> _Exercise objective_
Copy every line of the listing that holds the string "pixel".

== Entries provided

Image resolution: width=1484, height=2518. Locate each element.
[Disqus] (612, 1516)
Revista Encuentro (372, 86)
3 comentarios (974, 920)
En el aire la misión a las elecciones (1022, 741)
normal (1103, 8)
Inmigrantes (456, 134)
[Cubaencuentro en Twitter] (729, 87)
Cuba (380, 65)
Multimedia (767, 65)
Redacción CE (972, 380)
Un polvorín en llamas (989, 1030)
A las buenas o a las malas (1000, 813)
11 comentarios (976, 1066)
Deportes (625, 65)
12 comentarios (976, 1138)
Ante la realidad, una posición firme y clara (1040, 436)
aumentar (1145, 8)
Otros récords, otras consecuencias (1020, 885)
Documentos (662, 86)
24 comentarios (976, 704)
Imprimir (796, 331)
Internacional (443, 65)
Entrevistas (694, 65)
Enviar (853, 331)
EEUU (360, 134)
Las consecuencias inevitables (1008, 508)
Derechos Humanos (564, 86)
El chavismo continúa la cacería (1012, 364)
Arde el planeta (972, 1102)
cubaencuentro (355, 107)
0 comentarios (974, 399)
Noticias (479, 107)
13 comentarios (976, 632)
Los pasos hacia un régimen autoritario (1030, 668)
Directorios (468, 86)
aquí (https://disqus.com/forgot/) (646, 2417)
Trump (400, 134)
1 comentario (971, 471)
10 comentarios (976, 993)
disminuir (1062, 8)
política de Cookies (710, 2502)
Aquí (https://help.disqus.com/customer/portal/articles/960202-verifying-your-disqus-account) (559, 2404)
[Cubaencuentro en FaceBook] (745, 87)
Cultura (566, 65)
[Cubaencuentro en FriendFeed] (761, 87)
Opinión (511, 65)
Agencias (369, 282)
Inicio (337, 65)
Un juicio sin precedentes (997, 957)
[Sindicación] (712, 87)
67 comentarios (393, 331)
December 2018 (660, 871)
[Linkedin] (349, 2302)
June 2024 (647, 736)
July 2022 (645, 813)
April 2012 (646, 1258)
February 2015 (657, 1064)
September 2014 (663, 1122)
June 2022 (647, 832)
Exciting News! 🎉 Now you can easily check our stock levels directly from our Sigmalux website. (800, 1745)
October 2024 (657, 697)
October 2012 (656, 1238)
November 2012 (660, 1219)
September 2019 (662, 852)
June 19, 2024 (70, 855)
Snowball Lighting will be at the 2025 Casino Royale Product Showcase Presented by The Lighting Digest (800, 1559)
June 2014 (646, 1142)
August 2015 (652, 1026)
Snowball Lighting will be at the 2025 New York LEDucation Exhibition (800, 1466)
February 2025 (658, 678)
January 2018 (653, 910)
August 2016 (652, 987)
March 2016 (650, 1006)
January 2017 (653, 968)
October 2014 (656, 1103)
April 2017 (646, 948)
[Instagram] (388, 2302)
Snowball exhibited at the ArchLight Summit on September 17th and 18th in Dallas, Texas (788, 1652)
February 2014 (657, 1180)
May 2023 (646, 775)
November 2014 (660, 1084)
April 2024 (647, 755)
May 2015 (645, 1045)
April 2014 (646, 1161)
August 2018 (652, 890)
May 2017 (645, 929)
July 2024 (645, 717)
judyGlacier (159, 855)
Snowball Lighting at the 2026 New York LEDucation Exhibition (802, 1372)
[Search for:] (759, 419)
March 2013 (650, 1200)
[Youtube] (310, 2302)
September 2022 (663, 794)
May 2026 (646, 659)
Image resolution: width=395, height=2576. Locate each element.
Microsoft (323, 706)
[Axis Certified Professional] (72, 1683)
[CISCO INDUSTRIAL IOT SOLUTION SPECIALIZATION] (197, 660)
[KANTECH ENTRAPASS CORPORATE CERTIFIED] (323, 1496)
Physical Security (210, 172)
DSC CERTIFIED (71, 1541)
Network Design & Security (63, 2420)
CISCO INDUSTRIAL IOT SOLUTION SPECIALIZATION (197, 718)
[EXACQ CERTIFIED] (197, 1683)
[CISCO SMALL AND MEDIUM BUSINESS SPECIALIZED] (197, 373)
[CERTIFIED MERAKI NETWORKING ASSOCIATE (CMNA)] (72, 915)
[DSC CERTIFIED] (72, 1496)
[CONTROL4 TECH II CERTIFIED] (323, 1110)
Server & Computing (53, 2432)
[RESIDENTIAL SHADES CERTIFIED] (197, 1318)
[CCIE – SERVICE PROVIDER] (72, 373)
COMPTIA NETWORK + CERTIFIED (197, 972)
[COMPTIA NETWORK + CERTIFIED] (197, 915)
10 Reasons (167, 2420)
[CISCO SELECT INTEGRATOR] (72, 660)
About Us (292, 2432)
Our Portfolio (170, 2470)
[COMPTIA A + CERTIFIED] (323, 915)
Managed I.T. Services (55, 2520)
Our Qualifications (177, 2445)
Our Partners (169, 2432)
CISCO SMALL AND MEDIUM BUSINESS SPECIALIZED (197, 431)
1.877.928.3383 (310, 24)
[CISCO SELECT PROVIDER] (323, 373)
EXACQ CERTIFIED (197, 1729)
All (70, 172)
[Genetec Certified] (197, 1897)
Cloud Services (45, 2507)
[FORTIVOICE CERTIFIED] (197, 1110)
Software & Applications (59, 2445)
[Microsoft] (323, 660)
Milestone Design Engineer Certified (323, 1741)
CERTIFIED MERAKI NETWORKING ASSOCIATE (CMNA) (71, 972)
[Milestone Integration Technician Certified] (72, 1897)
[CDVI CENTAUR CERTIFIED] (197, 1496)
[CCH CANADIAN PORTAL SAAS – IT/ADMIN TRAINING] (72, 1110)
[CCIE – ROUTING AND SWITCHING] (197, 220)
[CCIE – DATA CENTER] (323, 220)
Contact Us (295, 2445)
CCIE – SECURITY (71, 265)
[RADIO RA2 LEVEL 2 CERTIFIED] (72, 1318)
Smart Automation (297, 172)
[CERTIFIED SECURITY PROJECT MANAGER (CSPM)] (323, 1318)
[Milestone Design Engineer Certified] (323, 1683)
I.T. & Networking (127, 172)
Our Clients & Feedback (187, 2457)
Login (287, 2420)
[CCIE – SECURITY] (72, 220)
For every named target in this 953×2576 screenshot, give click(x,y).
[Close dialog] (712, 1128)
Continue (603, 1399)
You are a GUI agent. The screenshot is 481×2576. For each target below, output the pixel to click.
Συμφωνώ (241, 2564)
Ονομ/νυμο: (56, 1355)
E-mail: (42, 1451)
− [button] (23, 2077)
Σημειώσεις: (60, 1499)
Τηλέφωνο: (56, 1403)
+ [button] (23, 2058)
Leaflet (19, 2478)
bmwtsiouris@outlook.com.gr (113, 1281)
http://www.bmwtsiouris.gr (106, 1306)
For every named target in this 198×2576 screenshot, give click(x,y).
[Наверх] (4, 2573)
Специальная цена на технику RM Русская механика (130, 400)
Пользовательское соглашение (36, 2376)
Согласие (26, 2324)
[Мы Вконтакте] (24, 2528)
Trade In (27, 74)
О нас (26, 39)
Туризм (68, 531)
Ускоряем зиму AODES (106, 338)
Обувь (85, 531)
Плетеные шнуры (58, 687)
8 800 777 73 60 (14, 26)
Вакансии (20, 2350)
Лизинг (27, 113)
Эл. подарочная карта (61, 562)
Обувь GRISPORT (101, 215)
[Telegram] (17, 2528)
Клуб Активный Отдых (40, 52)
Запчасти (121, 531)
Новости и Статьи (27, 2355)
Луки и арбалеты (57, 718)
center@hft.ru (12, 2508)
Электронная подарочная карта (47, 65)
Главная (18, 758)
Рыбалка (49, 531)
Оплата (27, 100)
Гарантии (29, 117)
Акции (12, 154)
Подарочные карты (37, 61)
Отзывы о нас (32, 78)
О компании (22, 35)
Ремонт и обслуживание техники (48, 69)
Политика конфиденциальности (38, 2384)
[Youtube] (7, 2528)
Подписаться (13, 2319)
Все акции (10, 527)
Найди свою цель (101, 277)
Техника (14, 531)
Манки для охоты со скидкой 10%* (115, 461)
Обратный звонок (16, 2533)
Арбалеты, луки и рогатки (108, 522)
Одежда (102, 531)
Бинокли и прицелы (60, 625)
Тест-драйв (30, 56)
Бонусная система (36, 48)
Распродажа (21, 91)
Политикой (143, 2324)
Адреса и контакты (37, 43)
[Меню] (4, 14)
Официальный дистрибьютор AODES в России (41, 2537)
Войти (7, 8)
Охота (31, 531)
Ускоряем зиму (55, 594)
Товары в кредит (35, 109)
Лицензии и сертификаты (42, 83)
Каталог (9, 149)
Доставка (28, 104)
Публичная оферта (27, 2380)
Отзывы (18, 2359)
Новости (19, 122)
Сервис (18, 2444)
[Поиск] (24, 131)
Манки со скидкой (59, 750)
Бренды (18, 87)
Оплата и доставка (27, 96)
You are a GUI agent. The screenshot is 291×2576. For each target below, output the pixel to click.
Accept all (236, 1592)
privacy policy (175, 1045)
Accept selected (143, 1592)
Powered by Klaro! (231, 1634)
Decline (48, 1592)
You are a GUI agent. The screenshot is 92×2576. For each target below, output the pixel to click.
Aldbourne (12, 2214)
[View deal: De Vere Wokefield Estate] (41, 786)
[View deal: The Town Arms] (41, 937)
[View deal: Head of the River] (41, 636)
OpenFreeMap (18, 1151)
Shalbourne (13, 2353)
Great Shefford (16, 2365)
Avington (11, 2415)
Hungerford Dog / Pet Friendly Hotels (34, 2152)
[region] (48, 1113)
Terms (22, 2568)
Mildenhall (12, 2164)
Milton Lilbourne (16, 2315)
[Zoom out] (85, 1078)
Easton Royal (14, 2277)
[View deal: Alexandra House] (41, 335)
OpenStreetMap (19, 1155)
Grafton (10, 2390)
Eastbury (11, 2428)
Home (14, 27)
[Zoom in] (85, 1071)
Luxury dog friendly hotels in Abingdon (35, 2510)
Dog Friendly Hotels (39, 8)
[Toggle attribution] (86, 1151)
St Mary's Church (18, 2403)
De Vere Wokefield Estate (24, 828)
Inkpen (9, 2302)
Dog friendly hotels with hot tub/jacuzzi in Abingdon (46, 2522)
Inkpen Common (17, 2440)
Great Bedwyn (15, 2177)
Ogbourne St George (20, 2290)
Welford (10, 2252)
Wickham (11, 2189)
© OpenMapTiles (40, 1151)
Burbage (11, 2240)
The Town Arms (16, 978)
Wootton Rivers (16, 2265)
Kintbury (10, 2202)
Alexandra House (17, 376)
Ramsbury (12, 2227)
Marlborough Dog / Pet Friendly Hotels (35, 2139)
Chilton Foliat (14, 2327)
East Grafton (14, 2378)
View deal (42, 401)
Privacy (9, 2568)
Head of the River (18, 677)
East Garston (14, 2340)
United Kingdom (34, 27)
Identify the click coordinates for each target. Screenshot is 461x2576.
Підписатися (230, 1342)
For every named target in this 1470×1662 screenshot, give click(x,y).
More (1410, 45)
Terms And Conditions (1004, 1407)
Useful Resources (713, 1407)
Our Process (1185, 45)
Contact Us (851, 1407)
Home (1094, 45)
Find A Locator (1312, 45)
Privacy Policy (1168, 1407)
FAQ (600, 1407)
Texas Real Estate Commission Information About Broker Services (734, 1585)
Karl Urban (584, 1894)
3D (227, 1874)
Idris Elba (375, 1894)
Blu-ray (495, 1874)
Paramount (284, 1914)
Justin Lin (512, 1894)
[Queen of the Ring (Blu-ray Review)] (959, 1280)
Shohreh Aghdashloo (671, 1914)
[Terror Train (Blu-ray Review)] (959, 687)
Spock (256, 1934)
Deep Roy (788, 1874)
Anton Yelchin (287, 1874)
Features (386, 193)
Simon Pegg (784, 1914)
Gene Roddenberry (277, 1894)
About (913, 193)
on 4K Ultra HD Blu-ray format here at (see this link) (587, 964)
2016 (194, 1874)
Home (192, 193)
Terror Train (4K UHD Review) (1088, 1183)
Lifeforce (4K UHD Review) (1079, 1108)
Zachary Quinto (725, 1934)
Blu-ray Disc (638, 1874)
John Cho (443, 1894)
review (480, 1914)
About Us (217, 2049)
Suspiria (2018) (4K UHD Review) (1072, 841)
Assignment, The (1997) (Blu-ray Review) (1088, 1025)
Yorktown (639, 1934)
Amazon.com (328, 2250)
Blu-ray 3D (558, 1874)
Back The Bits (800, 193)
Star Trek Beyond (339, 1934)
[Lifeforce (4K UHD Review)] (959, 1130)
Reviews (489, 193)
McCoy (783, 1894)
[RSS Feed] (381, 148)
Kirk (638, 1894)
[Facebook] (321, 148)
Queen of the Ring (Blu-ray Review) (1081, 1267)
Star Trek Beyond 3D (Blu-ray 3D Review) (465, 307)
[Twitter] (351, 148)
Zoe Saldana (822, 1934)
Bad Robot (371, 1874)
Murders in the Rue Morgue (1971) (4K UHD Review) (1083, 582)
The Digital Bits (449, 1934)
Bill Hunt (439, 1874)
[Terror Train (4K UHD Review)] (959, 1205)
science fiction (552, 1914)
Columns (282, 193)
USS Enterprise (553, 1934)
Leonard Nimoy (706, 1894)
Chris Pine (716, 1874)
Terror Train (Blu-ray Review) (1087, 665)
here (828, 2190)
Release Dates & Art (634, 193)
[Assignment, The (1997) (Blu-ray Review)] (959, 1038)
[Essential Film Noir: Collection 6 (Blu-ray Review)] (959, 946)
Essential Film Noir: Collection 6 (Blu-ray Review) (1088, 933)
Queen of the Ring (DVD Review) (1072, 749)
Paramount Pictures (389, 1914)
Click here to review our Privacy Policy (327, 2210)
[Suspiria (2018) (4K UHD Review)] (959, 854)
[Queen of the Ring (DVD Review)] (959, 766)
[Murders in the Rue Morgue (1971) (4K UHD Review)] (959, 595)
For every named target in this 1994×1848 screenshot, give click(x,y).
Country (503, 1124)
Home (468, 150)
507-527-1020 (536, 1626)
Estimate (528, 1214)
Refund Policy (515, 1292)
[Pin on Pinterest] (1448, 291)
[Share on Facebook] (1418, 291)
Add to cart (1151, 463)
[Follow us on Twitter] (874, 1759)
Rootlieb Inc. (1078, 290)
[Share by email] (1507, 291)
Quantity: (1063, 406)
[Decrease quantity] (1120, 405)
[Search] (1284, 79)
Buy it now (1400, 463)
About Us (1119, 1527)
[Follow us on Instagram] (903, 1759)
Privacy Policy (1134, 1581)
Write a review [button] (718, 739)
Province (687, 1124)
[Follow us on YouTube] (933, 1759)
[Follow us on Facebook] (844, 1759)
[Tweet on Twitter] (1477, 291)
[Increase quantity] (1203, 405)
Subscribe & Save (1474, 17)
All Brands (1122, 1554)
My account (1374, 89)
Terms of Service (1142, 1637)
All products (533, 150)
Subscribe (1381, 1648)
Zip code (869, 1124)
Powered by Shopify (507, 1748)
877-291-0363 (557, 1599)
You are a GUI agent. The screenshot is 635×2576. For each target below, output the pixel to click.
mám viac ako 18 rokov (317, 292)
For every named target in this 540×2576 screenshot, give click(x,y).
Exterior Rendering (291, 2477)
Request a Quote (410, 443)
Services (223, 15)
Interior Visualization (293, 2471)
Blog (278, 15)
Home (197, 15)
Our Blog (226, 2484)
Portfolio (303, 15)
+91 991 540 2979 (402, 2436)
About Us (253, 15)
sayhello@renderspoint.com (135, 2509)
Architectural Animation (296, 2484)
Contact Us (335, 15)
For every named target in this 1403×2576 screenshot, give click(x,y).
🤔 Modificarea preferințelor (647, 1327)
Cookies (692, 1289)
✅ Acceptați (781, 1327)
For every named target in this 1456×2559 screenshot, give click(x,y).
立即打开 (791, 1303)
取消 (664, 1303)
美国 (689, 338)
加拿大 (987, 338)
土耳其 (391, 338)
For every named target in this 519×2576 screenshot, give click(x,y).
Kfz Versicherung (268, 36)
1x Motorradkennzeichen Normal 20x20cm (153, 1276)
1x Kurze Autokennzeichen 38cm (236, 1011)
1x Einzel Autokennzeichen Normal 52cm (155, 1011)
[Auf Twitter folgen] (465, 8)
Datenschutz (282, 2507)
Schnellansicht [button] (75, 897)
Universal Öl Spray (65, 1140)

====

> _Output for this task_
You are a GUI agent. The screenshot is 481×2576. For each target below, output the pixel to click.
You are a GUI agent. The screenshot is 291×2576. For each target below, output the pixel to click.
You are a GUI agent. The screenshot is 92×2576. For each target below, output the pixel to click.
You are a GUI agent. The screenshot is 635×2576. For each target below, output the pixel to click.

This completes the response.